The members of the coronavirus task force typically devoted only five or 10 minutes, often at the end of contentious meetings, to talk about testing, several participants recalled. The Centers for Disease Control and Prevention, its leaders assured the others, had developed a diagnostic model that would be rolled out quickly as a first step.
But as the deadly virus spread from China with ferocity across the United States between late January and early March, large-scale testing of people who might have been infected did not happen — because of technical flaws, regulatory hurdles, business-as-usual bureaucracies and lack of leadership at multiple levels, according to interviews with more than 50 current and former public health officials, administration officials, senior scientists and company executives.
The result was a lost month, when the world’s richest country — armed with some of the most highly trained scientists and infectious disease specialists — squandered its best chance of containing the virus’s spread. Instead, Americans were left largely blind to the scale of a looming public health catastrophe.”
“. . . . The C.D.C. gave little thought to adopting the test being used by the W.H.O. The C.D.C.’s test was working in its own lab — still processing samples from states — which gave agency officials confidence. Dr. Anne Schuchat, the agency’s principal deputy director, would later say that the C.D.C. did not think “we needed somebody else’s test.”

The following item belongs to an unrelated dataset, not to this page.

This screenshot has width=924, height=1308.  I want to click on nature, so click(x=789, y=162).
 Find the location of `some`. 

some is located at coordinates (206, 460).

And the German-designed W.H.O. test had not been through the American regulatory approval process, which would take time.”
“. . . Even though researchers around the country quickly began creating tests that could diagnose Covid-19, many said they were hindered by the F.D.A.’s approval process. The new tests sat unused at labs around the country.
Stanford was one of them. Researchers at the world-renowned university had a working test by February, based on protocols published by the W.H.O. The organization had already delivered more than 250,000 of the German-designed tests to 70 laboratories around the world, and doctors at the Stanford lab wanted to be prepared for a pandemic.
“Even if it didn’t come, it would be better to be ready than not to be ready,” said Dr. Benjamin Pinsky, the lab’s medical director.
But in the face of what he called “relatively tight” rules at the F.D.A., Dr. Pinsky and his colleagues decided against even trying to win permission. The Stanford clinical lab would not begin testing coronavirus samples until early March, when Dr. Hahn finally relaxed the rules.”